Since the late 1970s, male hourly wages have declined by more than $3 in West Virginia after adjusting for inflation. In many ways, the collapse in male wages over the last several decades is at the heart of many of our state’s social and economic problems. When families’ wages stagnate or decline, those families struggle to make ends meet, save for retirement and college, spend time with their kids, and help make their communities a better place to live. This also means less tax revenue to invest in the important public structures like education and infrastructure that provide a backbone for strong economic growth and poorer health.
The decline in male wages over this period has to do with a several factors including the decline in unionization, the collapse in blue-collar jobs such as manufacturing and coal mining in the state, the wage gap between educational attainment, and federal and state policies that have put downward pressure on wages.
Unions play a vital and substantial role in pulling up wages not only for their members but also other workers. As we noted in a previous report, union members in West Virginia earn $5 more per hour than non-union workers and are more likely to have benefits like health and pension coverage. Historically, males made up a much larger share of the union workforce (65% in 1983) but today women now account for about half of all union members (48% in 2013).
As the chart below highlights, union membership in West Virginia and the United States has declined dramatically over the last 50 years. At its peak in 1981, nearly 40 percent of all workers in West Virginia were members of a union compared to just under 13 percent today.
A recent study by scholars at Harvard University and the University of Washington found that declining unionization was responsible for about a third of the wage inequality for men between 1973 and 2007. The same study found that the educational pay gap accounted for another third of the increase in wage inequality for men.

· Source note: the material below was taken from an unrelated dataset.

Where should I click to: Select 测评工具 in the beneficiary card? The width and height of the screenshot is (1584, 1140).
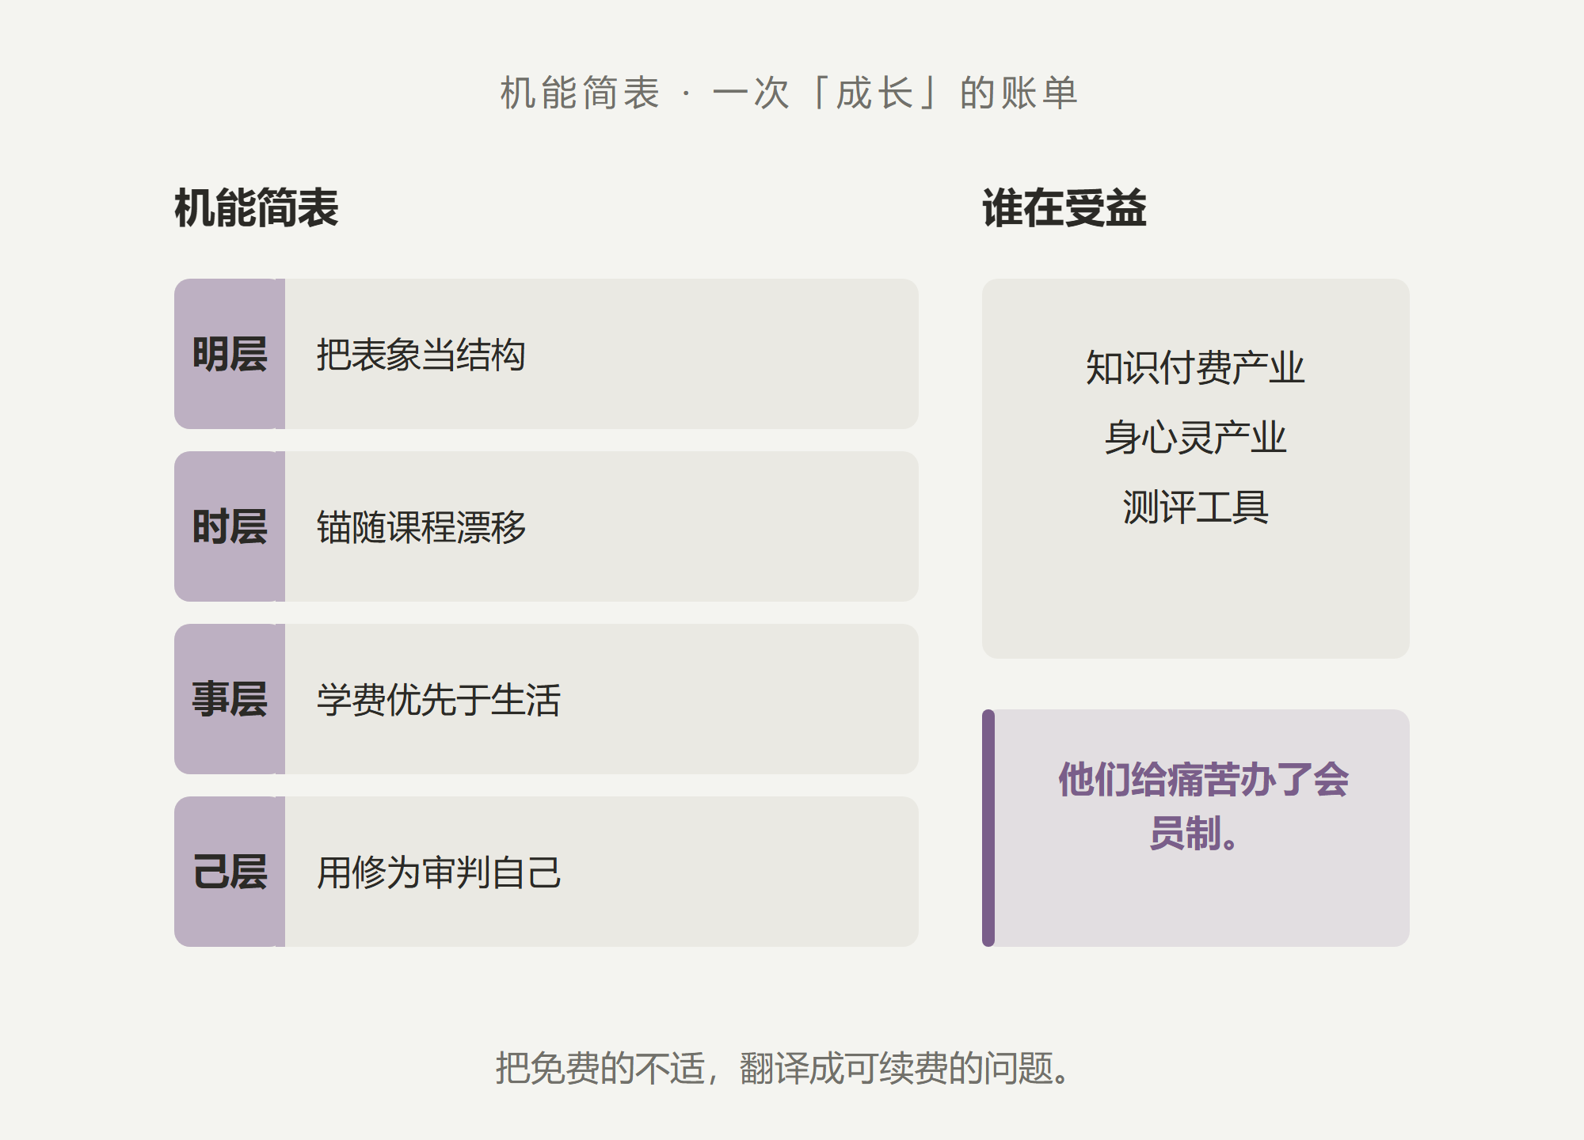(x=1195, y=507)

While workers in West Virginia have made substantial progress in acquiring post-secondary degrees since the late 1970s, West Virginia continues to lag behind most states in having a smaller knowledge-based economy. With a lower share of workers with college degrees, the result is lower wages.
Another reason for the decline in male wages is the collapse of goods-producing jobs like manufacturing and coal mining and the transition to lower-paying service jobs. As we documented in the 2013 State of Working West Virginia, in 1979 Weirton Steel was the largest employer in the state with 14,000 employees. Today, it’s Wal-Mart where average wages are fraction of what they were at Weirton Steel.
Since 1979, West Virginia has lost over 77,000 manufacturing jobs and 42,000 coal mining jobs. These jobs are still primarily held by males, according to the Bureau of Labor Statistics.
Federal and state policies have also resulted in the decline of male wages. As economist Heidi Shierholz noted last year:
Unlike the postwar period, when economic policy supported the expansion of good jobs, for the last 35 years, the focus has been on policies that were advertised as making everyone better off as consumers through lower prices: deregulation of industries, the Federal Reserve Board’s prioritizing low inflation over full employment, weakening of labor standards including the minimum wage, a “stronger” dollar — which costs manufacturing jobs by making our goods relatively more expensive around the world and imports relatively cheaper to US consumers — and the move toward fewer and weaker unions.
Males wages in the state could decline further in the upcoming years as the legislature considers repealing the state’s prevailing wage law for public construction projects and by making it much harder for workers to join unions by becoming a “right-to-work” state. Instead of pursing policies that will further depress wages, the state should be investing more in education, early childhood development, and projects that diversify our economy and lead to higher wages for all.